A super PAC that supports Georgia’s Republican nominee for the U.S. Senate, Herschel Walker, is under state investigation over its giveaways to potential voters in the lead-up to the fall midterms

Atlanta News First reported that the Georgia secretary of state’s investigation involves “potential election law violations from a series of pro-Walker events.”

The recently formed super PAC, 34N22, is openly for Walker. The group’s name is a reference to the jersey number Walker wore as an NFL player and this year’s midterms.  

Over the summer, the organization sent reps to largely Black neighborhoods to distribute vouchers at gas stations and grocery stores.
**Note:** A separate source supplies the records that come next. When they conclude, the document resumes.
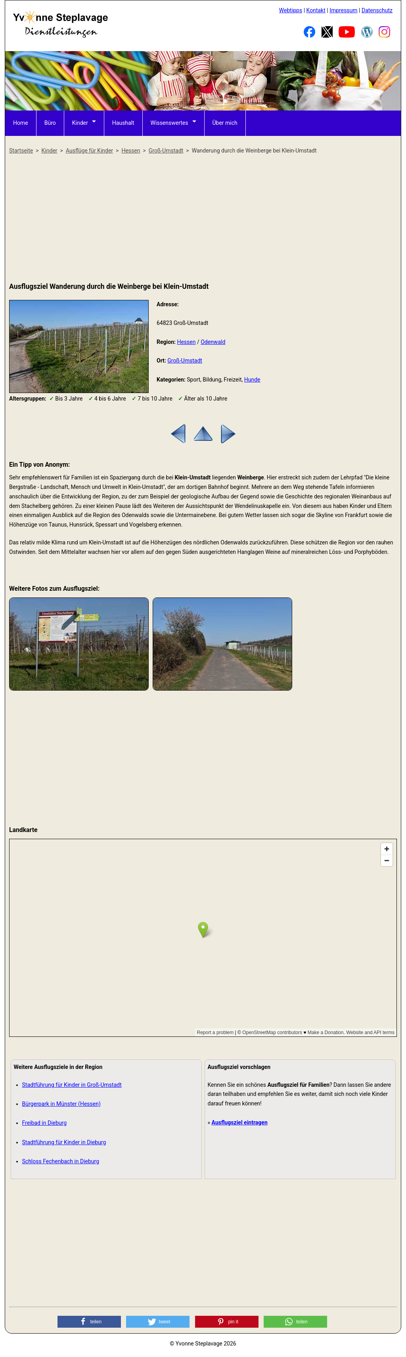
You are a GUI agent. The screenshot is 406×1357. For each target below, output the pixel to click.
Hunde (252, 379)
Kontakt (316, 10)
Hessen (186, 342)
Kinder (80, 123)
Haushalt (123, 123)
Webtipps (290, 10)
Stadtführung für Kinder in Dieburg (64, 1142)
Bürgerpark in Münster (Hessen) (61, 1104)
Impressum (343, 10)
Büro (50, 123)
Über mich (225, 123)
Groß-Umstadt (184, 360)
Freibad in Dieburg (44, 1123)
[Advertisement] (203, 218)
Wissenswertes (169, 123)
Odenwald (213, 342)
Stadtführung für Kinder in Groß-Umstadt (72, 1085)
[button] (89, 1322)
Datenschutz (377, 10)
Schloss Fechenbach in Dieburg (61, 1161)
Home (20, 123)
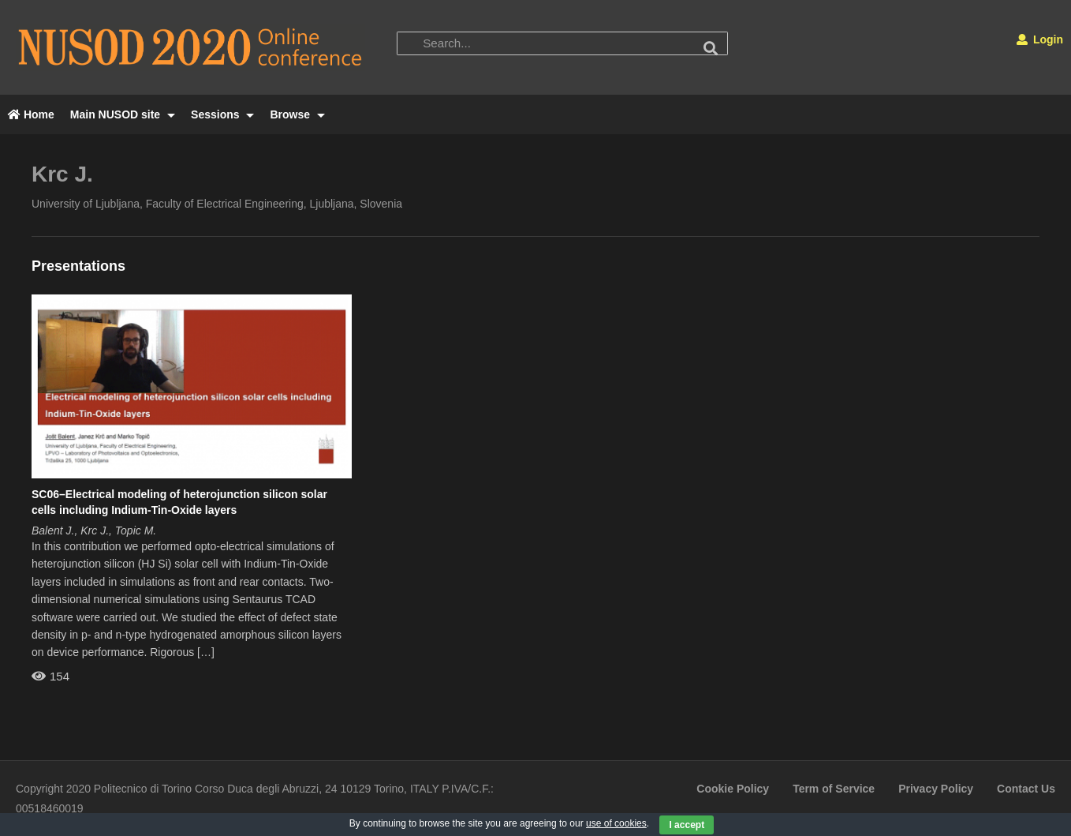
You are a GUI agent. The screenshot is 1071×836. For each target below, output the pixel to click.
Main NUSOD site (122, 114)
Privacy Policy (935, 788)
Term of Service (834, 788)
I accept (686, 824)
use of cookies (616, 823)
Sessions (222, 114)
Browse (297, 114)
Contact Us (1026, 788)
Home (31, 114)
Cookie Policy (732, 788)
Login (1040, 39)
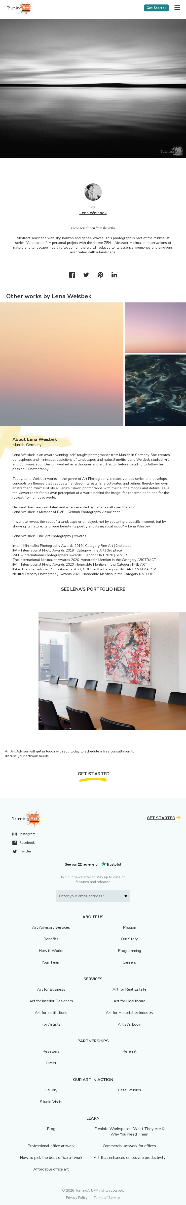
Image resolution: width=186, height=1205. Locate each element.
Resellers (51, 1051)
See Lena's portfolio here (93, 589)
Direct (51, 1063)
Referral (129, 1051)
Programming (129, 950)
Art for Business (51, 989)
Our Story (129, 939)
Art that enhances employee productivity (129, 1157)
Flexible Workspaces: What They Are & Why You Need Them (129, 1131)
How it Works (51, 950)
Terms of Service (106, 1197)
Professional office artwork (51, 1146)
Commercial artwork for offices (129, 1146)
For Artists (51, 1024)
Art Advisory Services (51, 927)
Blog (51, 1129)
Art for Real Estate (129, 989)
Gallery (51, 1090)
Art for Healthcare (129, 1001)
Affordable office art (51, 1169)
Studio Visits (51, 1102)
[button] (177, 8)
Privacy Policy (76, 1197)
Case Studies (129, 1090)
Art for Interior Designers (51, 1001)
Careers (129, 962)
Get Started (156, 8)
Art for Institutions (51, 1012)
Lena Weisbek (93, 213)
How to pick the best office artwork (51, 1157)
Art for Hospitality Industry (129, 1012)
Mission (129, 927)
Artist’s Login (129, 1024)
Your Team (51, 962)
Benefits (51, 939)
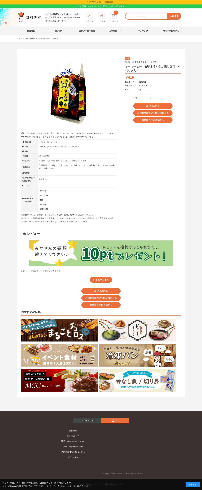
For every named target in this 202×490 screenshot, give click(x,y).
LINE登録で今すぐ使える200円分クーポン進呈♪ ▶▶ (101, 6)
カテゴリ (59, 31)
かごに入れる (153, 106)
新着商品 (31, 31)
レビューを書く (101, 280)
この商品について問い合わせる (153, 113)
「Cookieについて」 (65, 486)
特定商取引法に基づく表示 (73, 452)
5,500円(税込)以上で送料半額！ (101, 2)
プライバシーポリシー (73, 446)
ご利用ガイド (115, 31)
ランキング (143, 31)
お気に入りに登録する (153, 120)
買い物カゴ (113, 17)
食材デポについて (171, 31)
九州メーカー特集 (87, 31)
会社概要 (73, 430)
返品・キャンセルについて (73, 441)
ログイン (101, 17)
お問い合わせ (73, 457)
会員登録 (89, 17)
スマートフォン (87, 420)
The giveaways seemed like naked attempts to curry favor with a voting group Walker has spurned (more on that in a bit).

A spokesperson for 34N22 has said the giveaways are meant to help African Americans cope with inflation and gas prices, despite the fact Walker himself has repeatedly railed against measures passed by Democrats to help people do the same. (In a Sept. 30 letter to the Georgia secretary of state’s office, an attorney for the group said the giveaways had nothing to do with voting.)

In June, The Atlanta Journal-Constitution described one of the gas giveaways as an explicitly pro-Walker affair: 

Motorists in the heavily Democratic area were handed vouchers — a combined $4,000 worth — along with flyers promoting Walker, a former football player who is now the Republican nominee. Outside the gas station, volunteers held signs declaring “Warnock isn’t working.”

Walker is a slavish supporter of former President Donald Trump, and he has publicly berated Black people for everything from purported inclinations toward violence to insufficient parenting — rich claims from a man who has been accused of both. In other words: He has an awful rapport with Black people. Walker’s abysmal polling among Black folks this summer confirmed as much. 

But 34N22’s gimmick seems clear: associate Walker with compassion and generosity while his party is pushing for spending and tax cuts that are likely to hurt Black people disproportionately.

Nonetheless, Georgia Democrats and voting rights activists have noted the absurdity here: Georgia Republicans passed a law last year that bans people from handing out water and food to voters waiting in line, but giving money to potential voters is OK? 

Right-wing activist Angela Stanton-King helped feed suspicion that Walker was behind the vouchers when she stood outside a gas station this summer and said Walker had personally authorized the giveaways. That would violate election laws restricting contact between super PACs and the candidates they support. (The Walker campaign has denied being involved in the giveaways.)

Walker and his Democratic opponent, Sen. Raphael Warnock, appear to be neck and neck, if you believe recent polls. The pro-Walker giveaways were an early sign that Walker’s allies knew they’d need to shed some of Warnock’s Black support to eke out a victory. This method may prove both ineffective and illegal in the long run.